El Parlament de Catalunya ha iniciado este miércoles la tramitación de la nueva Proposición de ley de transporte de personas en vehículos de hasta nueve plazas, conocida como la ley del taxi, después de que se rechazara la enmienda a la totalidad presentada por Vox. Esta decisión permitirá que el proyecto avance a comisión y ponencia, donde se podrán presentar enmiendas antes del debate y votación final en el ple. A pesar de este primer paso parlamentario, la ley se enfrenta a obstáculos importantes. Un informe independiente realizado por los catedráticos José Esteve Pardo y Marc Tarrés Vives, de la Universidad de Barcelona, a instancias de UNAUTO-VTC, denuncia que el texto presenta "múltiples inconsistencias y contradicciones con el Derecho Europeo y la jurisprudencia del TJUE". El estudio señala que la normativa parece diseñada para proteger un solo sector, dejando de lado los derechos de los usuarios y la libre competencia, y podría generar una ola de demandas por responsabilidad patrimonial.
El sector de las VTC alerta sobre la pérdida de puestos de trabajo
El presidente ejecutivo de Unauto VTC, José Manuel Berzal, ha advertido que la ley carece de “rigor jurídico” y podría destruir hasta 6.000 puestos de trabajo directos e indirectos del sector de las VTC. En declaraciones ante el Parlamento después de la aprobación de seguir con la tramitación, Berzal ha afirmado que la norma sería un retroceso para los usuarios y daría “mala imagen” de Barcelona. Según él, la proposición está redactada “al dictado de una parte del sector del taxi, no de todo el taxi”, y podría perjudicar incluso a una gran mayoría de los taxis. Por ello defiende un proceso de tramitación más largo y se ha mostrado abierto al diálogo con el sector del taxi y los grupos parlamentarios, animándolos a presentar enmiendas. Sin embargo, ha advertido que si la ley se aprueba, estudian llevar el texto a la justicia. Conductores como Marta, Vanesa y Jaime Romero han expresado su preocupación por la continuidad laboral, destacando que detrás de los conductores hay familias que dependen de este trabajo, y han pedido que se piense también en los ciudadanos para garantizar que tanto taxis como VTC puedan seguir ofreciendo sus servicios.

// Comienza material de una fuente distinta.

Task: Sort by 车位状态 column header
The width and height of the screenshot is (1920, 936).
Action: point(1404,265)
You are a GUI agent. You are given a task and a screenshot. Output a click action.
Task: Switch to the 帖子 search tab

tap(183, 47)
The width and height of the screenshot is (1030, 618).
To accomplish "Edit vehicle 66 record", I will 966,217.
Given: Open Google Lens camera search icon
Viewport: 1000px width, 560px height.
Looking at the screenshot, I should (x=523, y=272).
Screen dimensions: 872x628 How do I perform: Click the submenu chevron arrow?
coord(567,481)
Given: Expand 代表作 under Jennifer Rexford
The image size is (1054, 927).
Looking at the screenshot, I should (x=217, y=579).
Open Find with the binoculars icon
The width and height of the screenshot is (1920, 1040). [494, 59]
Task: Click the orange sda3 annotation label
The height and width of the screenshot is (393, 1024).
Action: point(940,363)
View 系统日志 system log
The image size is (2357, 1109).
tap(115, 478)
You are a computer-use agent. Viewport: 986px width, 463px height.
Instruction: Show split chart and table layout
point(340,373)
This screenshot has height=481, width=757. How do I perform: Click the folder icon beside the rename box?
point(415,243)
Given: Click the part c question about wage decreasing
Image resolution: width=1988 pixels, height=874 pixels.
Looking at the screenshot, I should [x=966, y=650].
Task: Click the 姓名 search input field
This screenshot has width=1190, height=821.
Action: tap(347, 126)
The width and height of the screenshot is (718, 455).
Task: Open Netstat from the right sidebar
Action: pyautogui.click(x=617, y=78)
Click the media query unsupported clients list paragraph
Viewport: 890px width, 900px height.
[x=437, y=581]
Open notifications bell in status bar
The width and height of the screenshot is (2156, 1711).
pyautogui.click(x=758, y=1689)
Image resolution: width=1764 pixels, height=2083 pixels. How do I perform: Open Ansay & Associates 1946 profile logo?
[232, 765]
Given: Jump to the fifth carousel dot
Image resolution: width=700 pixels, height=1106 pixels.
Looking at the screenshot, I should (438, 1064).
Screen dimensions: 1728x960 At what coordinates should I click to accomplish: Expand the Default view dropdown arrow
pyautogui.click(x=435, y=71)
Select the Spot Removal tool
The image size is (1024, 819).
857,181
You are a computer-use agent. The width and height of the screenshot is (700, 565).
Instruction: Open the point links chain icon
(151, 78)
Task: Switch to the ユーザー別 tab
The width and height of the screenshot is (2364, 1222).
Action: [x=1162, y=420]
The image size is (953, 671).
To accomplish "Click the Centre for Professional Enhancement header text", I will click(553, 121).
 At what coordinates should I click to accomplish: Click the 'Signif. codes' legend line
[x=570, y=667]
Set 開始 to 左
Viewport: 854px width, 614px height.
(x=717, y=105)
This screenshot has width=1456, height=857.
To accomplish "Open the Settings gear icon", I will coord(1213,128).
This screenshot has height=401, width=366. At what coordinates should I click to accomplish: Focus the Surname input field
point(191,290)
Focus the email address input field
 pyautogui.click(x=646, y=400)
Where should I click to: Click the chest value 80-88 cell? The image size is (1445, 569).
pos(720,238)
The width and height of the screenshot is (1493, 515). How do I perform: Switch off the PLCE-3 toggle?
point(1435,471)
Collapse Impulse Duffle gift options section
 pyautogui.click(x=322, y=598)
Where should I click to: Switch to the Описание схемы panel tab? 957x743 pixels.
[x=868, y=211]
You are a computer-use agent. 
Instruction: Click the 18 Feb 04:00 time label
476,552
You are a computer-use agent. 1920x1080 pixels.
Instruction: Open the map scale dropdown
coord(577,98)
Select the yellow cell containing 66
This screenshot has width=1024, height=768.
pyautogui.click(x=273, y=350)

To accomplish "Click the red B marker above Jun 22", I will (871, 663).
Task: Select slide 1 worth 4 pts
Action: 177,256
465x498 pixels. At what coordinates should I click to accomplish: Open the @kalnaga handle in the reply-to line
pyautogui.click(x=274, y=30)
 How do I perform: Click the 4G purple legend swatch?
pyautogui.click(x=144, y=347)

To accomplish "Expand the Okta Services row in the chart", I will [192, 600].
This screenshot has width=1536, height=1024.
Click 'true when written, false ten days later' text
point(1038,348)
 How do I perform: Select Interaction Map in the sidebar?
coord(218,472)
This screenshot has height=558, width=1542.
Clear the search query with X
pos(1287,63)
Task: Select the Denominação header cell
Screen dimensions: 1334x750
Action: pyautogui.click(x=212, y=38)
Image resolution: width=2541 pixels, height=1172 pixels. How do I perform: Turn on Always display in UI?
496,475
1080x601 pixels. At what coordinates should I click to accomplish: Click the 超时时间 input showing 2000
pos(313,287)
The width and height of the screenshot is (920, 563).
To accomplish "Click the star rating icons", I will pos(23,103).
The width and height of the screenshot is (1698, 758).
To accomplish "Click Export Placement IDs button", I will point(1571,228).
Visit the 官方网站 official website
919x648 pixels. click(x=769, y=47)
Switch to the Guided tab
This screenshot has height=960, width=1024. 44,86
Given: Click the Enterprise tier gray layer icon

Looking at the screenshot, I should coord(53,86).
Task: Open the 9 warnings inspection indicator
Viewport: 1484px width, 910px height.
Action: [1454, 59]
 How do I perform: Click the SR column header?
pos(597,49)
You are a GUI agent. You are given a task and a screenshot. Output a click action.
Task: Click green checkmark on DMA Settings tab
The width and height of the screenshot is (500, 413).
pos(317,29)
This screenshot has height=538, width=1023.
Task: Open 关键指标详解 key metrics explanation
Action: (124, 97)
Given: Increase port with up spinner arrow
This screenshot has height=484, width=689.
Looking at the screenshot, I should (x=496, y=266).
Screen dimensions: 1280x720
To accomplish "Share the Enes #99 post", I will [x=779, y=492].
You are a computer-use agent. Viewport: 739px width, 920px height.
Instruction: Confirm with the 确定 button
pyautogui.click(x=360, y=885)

Contenido y objetivos de la ley
El proyecto establece el taxi como un servicio económico de interés general con obligaciones de servicio público, incluyendo la universalidad, la accesibilidad, la continuidad y tarifas oficiales. Las VTC se regulan como servicio privado complementario que requiere contratación previa, mientras que se introduce la figura de vehículos de alta disposición para servicios especiales con mínimos de precontratación y duración. También se regula el transporte en limusina y se prevé un seguimiento centralizado de los servicios a través de una infraestructura de datos, así como requisitos de formación para los conductores, incluyendo un nivel mínimo de catalán B1, y un régimen sancionador con multas de hasta 6.000 euros por infracciones muy graves. El sector del taxi ha propuesto que las VTC puedan cambiar su licencia por una de taxi durante siete años, prorrogable, para intentar poner fin al conflicto y evitar la judicialización, una opción que el Gobierno está dispuesto a estudiar.
Posiciones de los grupos parlamentarios
Los grupos que impulsan la ley han defendido la necesidad de clarificar las reglas del sector. El diputado de PSC-Units, José Ignacio Aparicio, ha destacado que la norma proporciona orden y marco legal para un servicio esencial para los ciudadanos. Junts, con Montse Ortiz, subraya que la ley debe adaptarse a las VTC y las plataformas digitales, a pesar de criticar la falta de consenso del Govern. ERC insiste en la necesidad de superar la “dispersión normativa” que genera inseguridad, mientras que Comuns quieren evitar la precarización laboral y garantizar el taxi rural y el control público de las plataformas. La CUP, con Laure Vega, defiende la regulación para combatir la “uberización” del sector y frenar la subida de tarifas impuesta por el mercado.
En cambio, Vox ha defendido su enmienda a la totalidad para reclamar una ley que garantice “seguridad jurídica” y un proceso elaborado por los servicios jurídicos del Gobierno. PP se ha abstenido, criticando la falta de informes técnicos e impacto económico, y Aliança Catalana ha rechazado la propuesta por considerar que reducirá la oferta de movilidad sin prever el efecto sobre la demanda, incrementando los tiempos de espera de los ciudadanos.